[cse491] hw3 help

C. Titus Brown ctb at msu.edu
Mon Sep 15 18:13:06 PDT 2008


On Mon, Sep 15, 2008 at 06:51:23PM -0400, Dinesh Banda wrote:
-> I need some help on homework3. I don't understand the non-blocking concept. 
-> I looked at the notes but I'm completely lost...what does "doesn't block" 
-> and "aborts and signals an error" mean (from lecture 3 outline)? 

This is why you should ask questions in lecture and lab :)

A blocking call is one that stops execution of the code ("blocks") while
waiting for an event.  For example, in your HW #2,

	(client_sock, stuff) = sock.accept()

stops the program until a network connection is made into 'sock', at
which point 'sock' returns.

A non-blocking call is, of course, one that doesn't block.
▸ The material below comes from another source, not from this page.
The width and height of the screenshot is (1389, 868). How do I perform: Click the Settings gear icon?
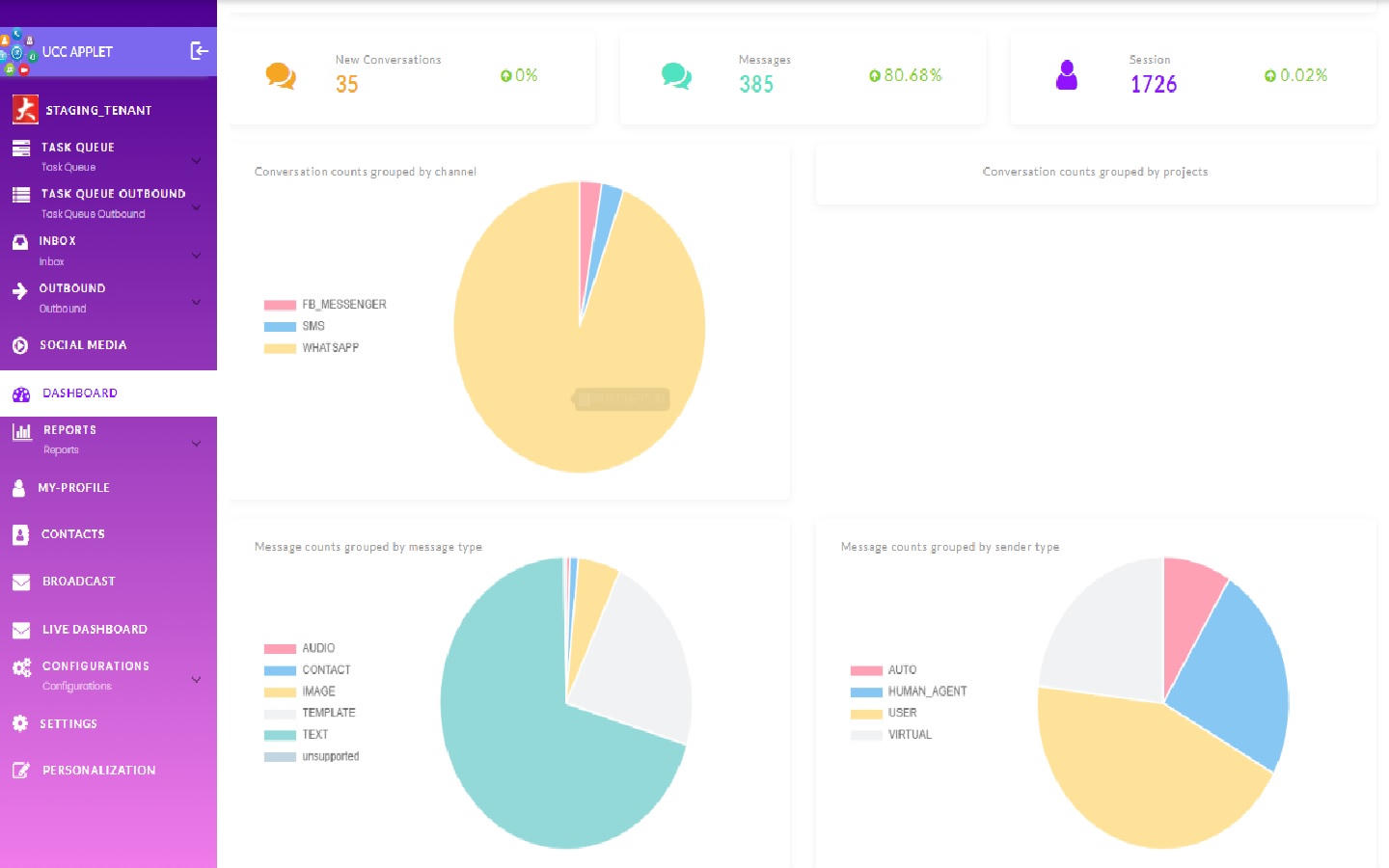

By 'aborts
and signals an error' I mean that an exception is raised; for example,

	sock.setblocking(0)
	(client_sock, stuff) = sock.accept()

will raise a socket.error exception that you have to catch, e.g.

	try:
		client_sock, stuff = sock.accept()
	except socket.error:
		print 'no connection waiting'

The goal of the homework is to set *both* the bound socket and the
received sockets to non-blocking, and then monitor them for activity
appropriately (i.e. check to see if connections are waiting on the bound
socket with 'accept', and check to see if data needs to be read (and
written) on the existing connections).  Unlike the blocking echo server,
which could only process data from a single connection at a time, this
server will be able to process data from multiple connections.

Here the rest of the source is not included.